The CAN code within the ChibiOS HAL is basically just how the HAL links to the uavcan library. There’ll be something in the Linux HAL too.

In the hardware CAN devices thread, at the beginning:

and over in RCGroups in the same thread there is a “feature matrix” chart which shows what is supported where.

OK. That makes sense. As for “mavlink-esque” data, I would need the Mavlink node which I believe is BetaCopter only.

right and I said over there, Mavlink node is missing from the matrix.

So you did not understand over there? CANbus has it’s own messages it is not Mavlink.

I know it has its own messages.

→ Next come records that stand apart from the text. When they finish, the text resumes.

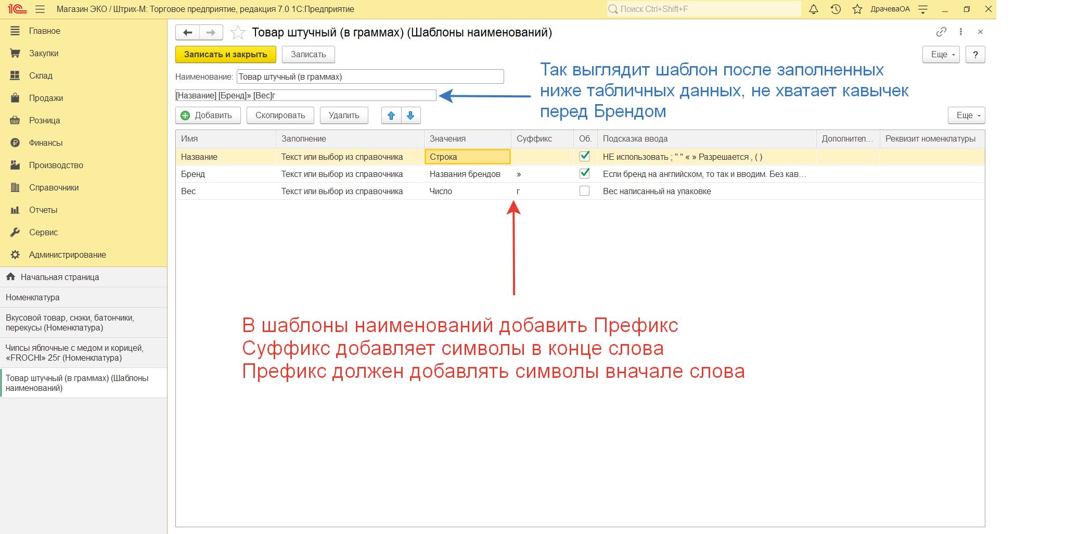The height and width of the screenshot is (534, 1092).
Task: Open the history clock icon
Action: click(x=836, y=9)
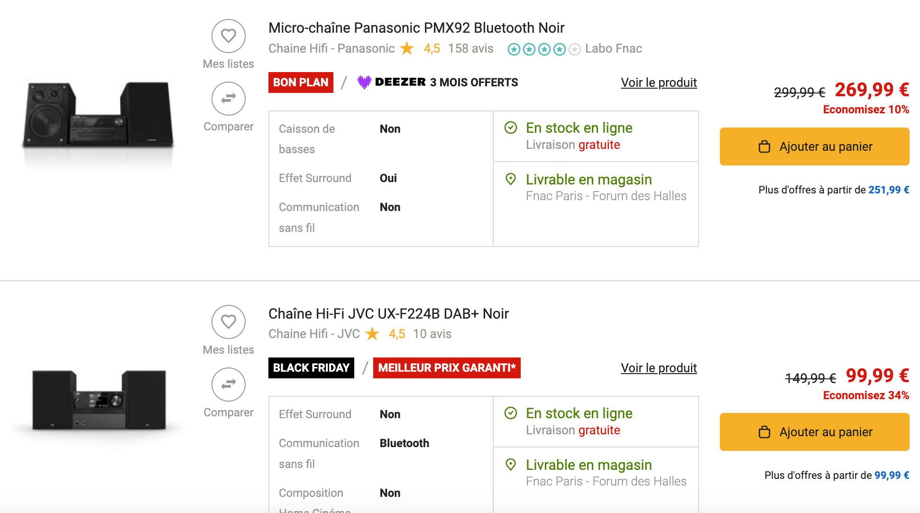Viewport: 920px width, 513px height.
Task: Click the location pin beside Livrable en magasin (Panasonic)
Action: pyautogui.click(x=511, y=180)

That’s why I said “mavlink-esque”. I don’t know of any other way to describe it. Ok, let’s call it “telemetry+” then. For example, if I wanted to make an OSD that sat on the bus, or a companion computer which is on the bus too. I need that level of detail.

The bridge is like an SLCAN for MIssion Planner. Just like Mission Planner when plugged into an FC can read the parameter list from the FC, the bridge can allow Mission Planner to "see’ the CAN devices, connect to them, and read the messages from those devices, showing up as parameters which can be modified and written back.

Just like when you download the parameters from your Pixhawk when you connect, with the bridge you can connect to say a CAN ESC and read it’s messages.

If you are talking about making your own CAN devices that is not a simple task. Each CAN device has it’s own microprocessor to keep track of it’s messages and respond to requests on the bus for it’s data. SO it is not as simple as say a serial stream of data being sent from one device to another with some kind of handshaking.

Theoretically a CAN gimbal could request CAN GPS data directly without going through the flight controller at all.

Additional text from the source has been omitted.